Dlaczego lepiej ograniczać robienie zdjęć na wakacjach?
Napisałam już, dlaczego warto robić zdjęcia podczas wakacji. A teraz, trochę z przekory, napiszę, że nie zawsze warto je robić. Robienie zdjęć ciągle, non stop sprawia, że nie bierzemy czynnego udziału w fotografowanych chwilach. Patrzymy na nie przez pryzmat ekranu, ale tak naprawę ich nie przeżywamy.
Robimy zdjęcia, żeby zatrzymać chwile, ale efekt jest taki, że te chwile… tracimy.
Dlatego odłóż telefon. Nie próbuj robić zdjęć wszystkiemu. I tak ich później nie obejrzysz, a tym bardziej nie wywołasz. Wyluzuj. Po prostu ciesz się wakacjami. Wspomnienia pozostaną w Twojej głowie. Zdjęcia to tylko dodatek do Twoich przeżyć.
Zdjęcia wakacyjne – jak je robić?
Teraz przejdziemy do konkretów. Jak robić zdjęcia na wakacjach, żeby były najpiękniejsze i żeby przywoływały wspomnienia? Mam kilka rad.
- Wyluzuj – daruj sobie tryb manualny w aparacie, jeśli nie jesteś biegła w obsługiwaniu go. Twoim celem nie jest najpiękniejsze technicznie zdjęcie, tylko takie, które uwieczni ważną dla Ciebie chwilę. Jeśli będzie za ciemne, możesz je później, na spokojnie, podrasować np. w PhotoScape (darmowy program do obróbki zdjęć). Fotografuj to, co Cię cieszy, co sprawia, że serce mocniej bije. Fotografuj sercem, drugiego takiego lata nie będzie!
- Nie fotografuj w pełnym słońcu, w środku dnia. Poczekaj na popołudniowe ciepłe światło.
- Postaraj się czasem podejść bliżej albo odejść nieco dalej. Zmieniaj perspektywę, z której fotografujesz. Dzięki temu zyskasz zróżnicowane kadry.
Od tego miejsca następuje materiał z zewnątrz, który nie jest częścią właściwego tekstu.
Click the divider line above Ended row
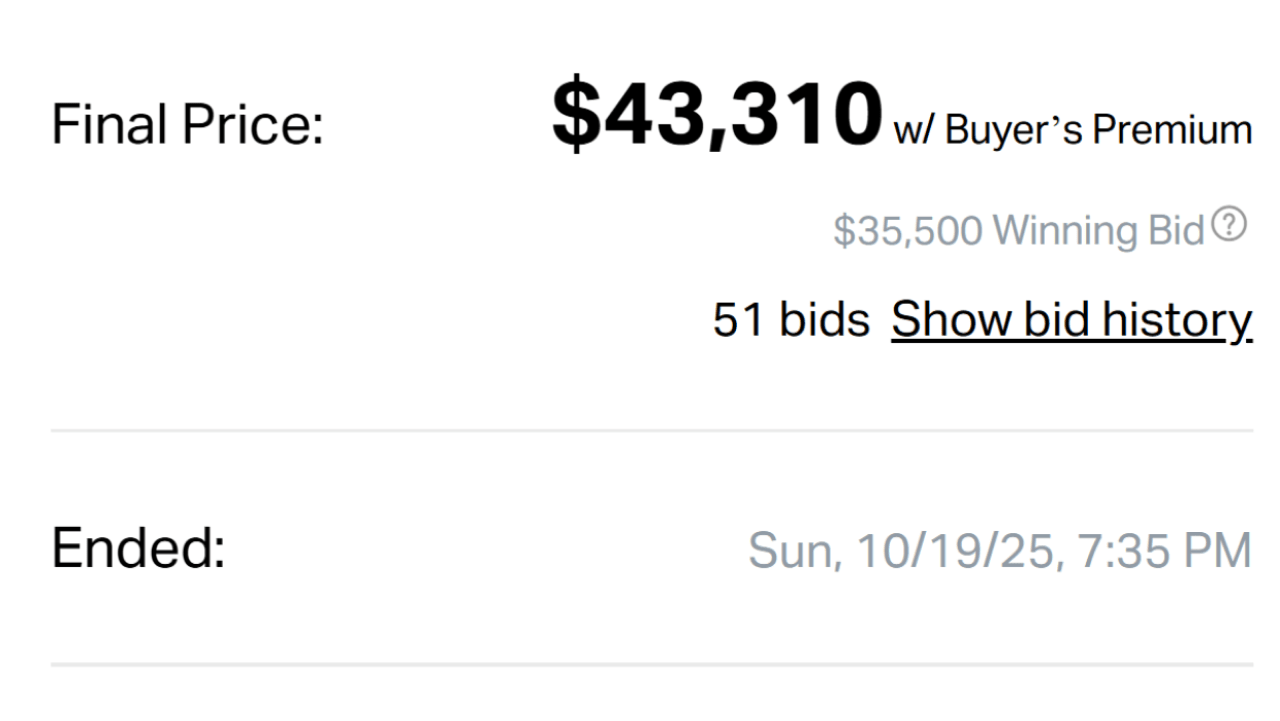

- Ostatnie i najważniejsze. Nie trzymaj zdjęć w telefonie i aparacie. Bo zgasną razem z upałami i będą smutnie leżeć w cieniu jesieni, zimy, a potem kolejnych lat…! Jak sprawnie poradzić sobie z selekcją i wywoływaniem zdjęć? O tym przeczytasz w darmowym poradniku „Jak ogarnąć zdjęcia”, który możesz pobrać tutaj.
Jak przechowywać zdjęcia z wakacji?
Zacznij od porządnej selekcji zgodnie z poradnikiem. Kiedy już wybierzesz i wywołasz zdjęcia, możesz skupić się wybieraniu albumu i wklejaniu zdjęć. Mam kilka rad, które pomogą Ci się z tym uporać i dzięki którym Twoje zdjęcia z wakacji będą pięknie oprawione. Będą cieszyć oko i przywoływać wspomnienia w zimne, jesienne wieczory.
Album z jasnymi kartami to doskonały wybór, jeśli chcesz podpisać, gdzie i kiedy zdjęcia zostały wykonane. Albo dodać jakiekolwiek inne, ważne dla Ciebie notatki. Taki zabieg sprawi, że album będzie jednocześnie pamiętnikiem.
Jeśli wg Ciebie zdjęcia wyszły zbyt ciemne, również wybierz album z jasnymi kartami. Na jasnym tle będą się lepiej prezentować.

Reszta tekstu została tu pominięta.